WHAT IS NEEDED:
Output all of the records word for word and drop the images.

RECORDED INFORMATION:
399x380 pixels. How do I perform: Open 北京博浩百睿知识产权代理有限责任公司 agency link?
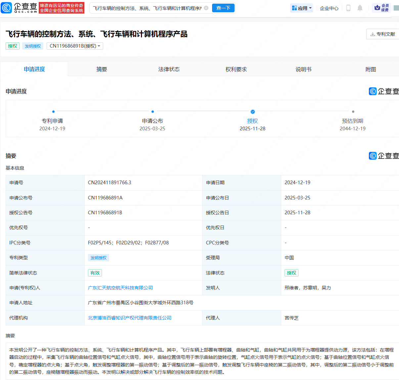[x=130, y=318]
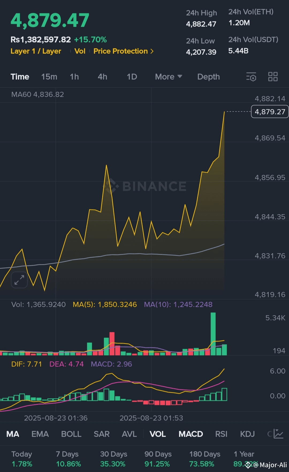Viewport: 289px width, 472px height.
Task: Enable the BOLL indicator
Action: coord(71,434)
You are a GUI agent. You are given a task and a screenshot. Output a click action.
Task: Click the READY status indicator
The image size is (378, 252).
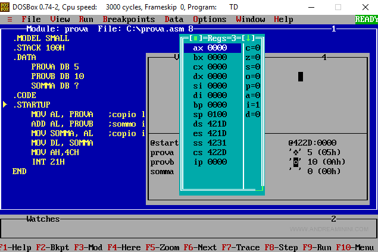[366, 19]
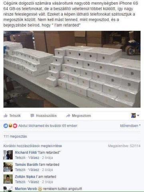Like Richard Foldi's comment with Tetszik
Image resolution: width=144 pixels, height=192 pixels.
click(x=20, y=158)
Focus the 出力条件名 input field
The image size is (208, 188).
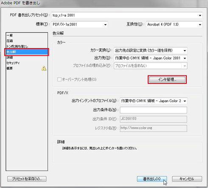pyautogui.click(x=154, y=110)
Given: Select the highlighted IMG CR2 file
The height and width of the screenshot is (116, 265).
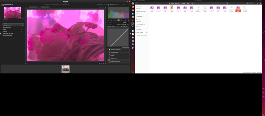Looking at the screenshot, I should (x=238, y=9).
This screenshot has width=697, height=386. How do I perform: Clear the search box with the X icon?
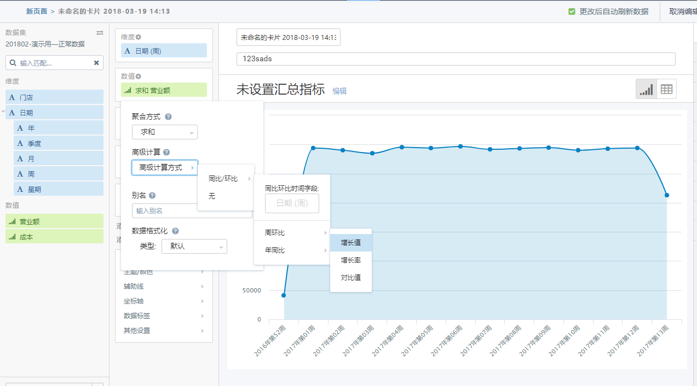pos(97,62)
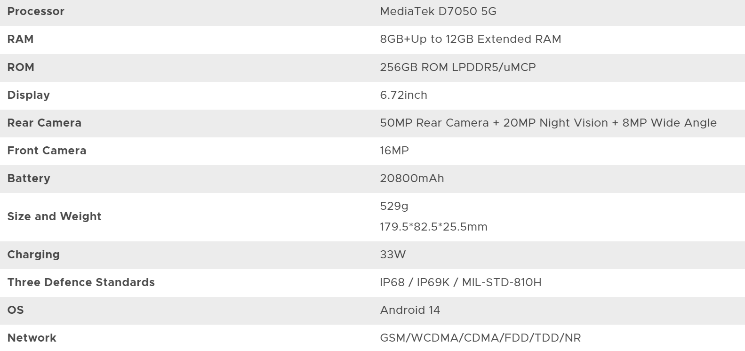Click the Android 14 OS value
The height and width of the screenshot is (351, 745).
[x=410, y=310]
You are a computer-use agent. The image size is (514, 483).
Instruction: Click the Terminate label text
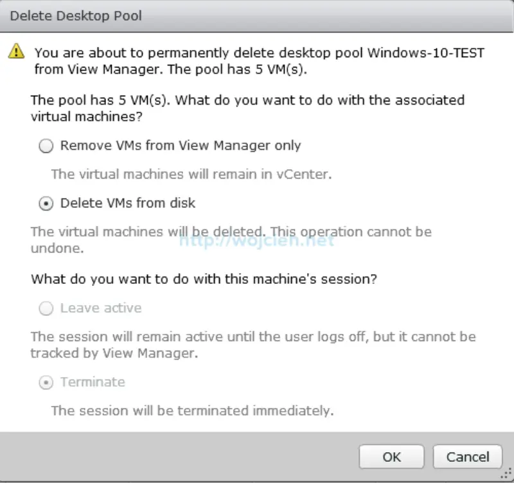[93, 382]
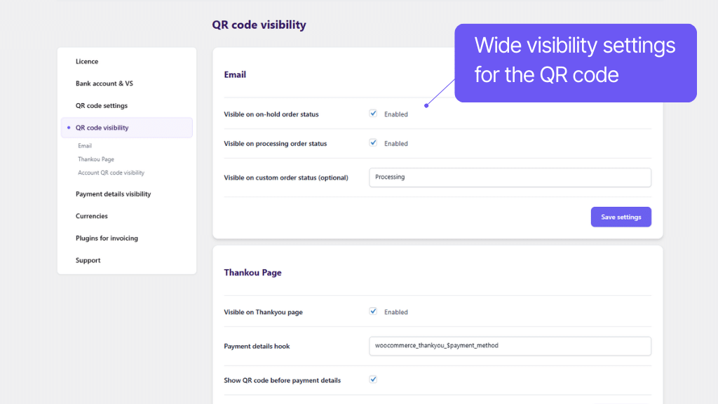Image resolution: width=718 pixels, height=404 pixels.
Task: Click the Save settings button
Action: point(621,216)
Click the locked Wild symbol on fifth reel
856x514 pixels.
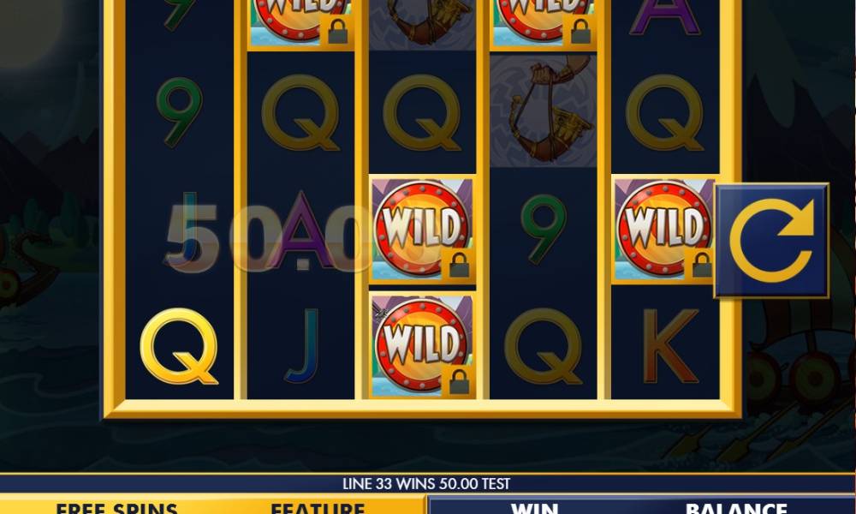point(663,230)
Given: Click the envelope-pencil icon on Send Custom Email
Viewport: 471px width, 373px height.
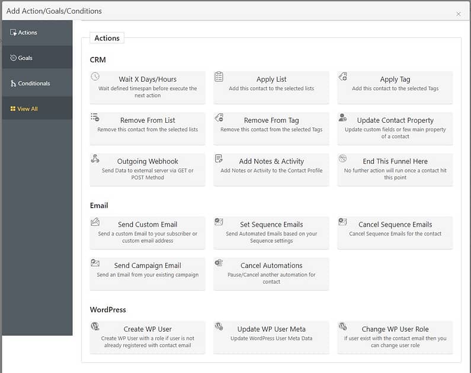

OUTPUT OF THE EXERCISE:
399x380 pixels. How do I perform: Open 北京博浩百睿知识产权代理有限责任公司 agency link?
[x=130, y=318]
Viewport: 289px width, 472px height.
Task: Enable the BOLL indicator
Action: coord(71,434)
You are a GUI agent. You are given a task and a screenshot. Output a click action.
Task: Click the READY status indicator
The image size is (378, 252).
[366, 19]
Like Richard Foldi's comment with Tetszik
Image resolution: width=144 pixels, height=192 pixels.
click(x=20, y=158)
Focus the 出力条件名 input field
The image size is (208, 188).
pyautogui.click(x=154, y=110)
Given: Select the highlighted IMG CR2 file
The height and width of the screenshot is (116, 265).
Looking at the screenshot, I should (x=238, y=9).
This screenshot has width=697, height=386. How do I perform: Clear the search box with the X icon?
pos(97,62)
Click the Android 14 OS value
The height and width of the screenshot is (351, 745).
[x=410, y=310]
You are a computer-use agent. The image size is (514, 483).
Instruction: Click the Terminate label text
[93, 382]
Image resolution: width=718 pixels, height=404 pixels.
Task: Click the Save settings button
Action: point(621,216)
Click the locked Wild symbol on fifth reel
856x514 pixels.
point(663,230)
Given: Click the envelope-pencil icon on Send Custom Email
Viewport: 471px width, 373px height.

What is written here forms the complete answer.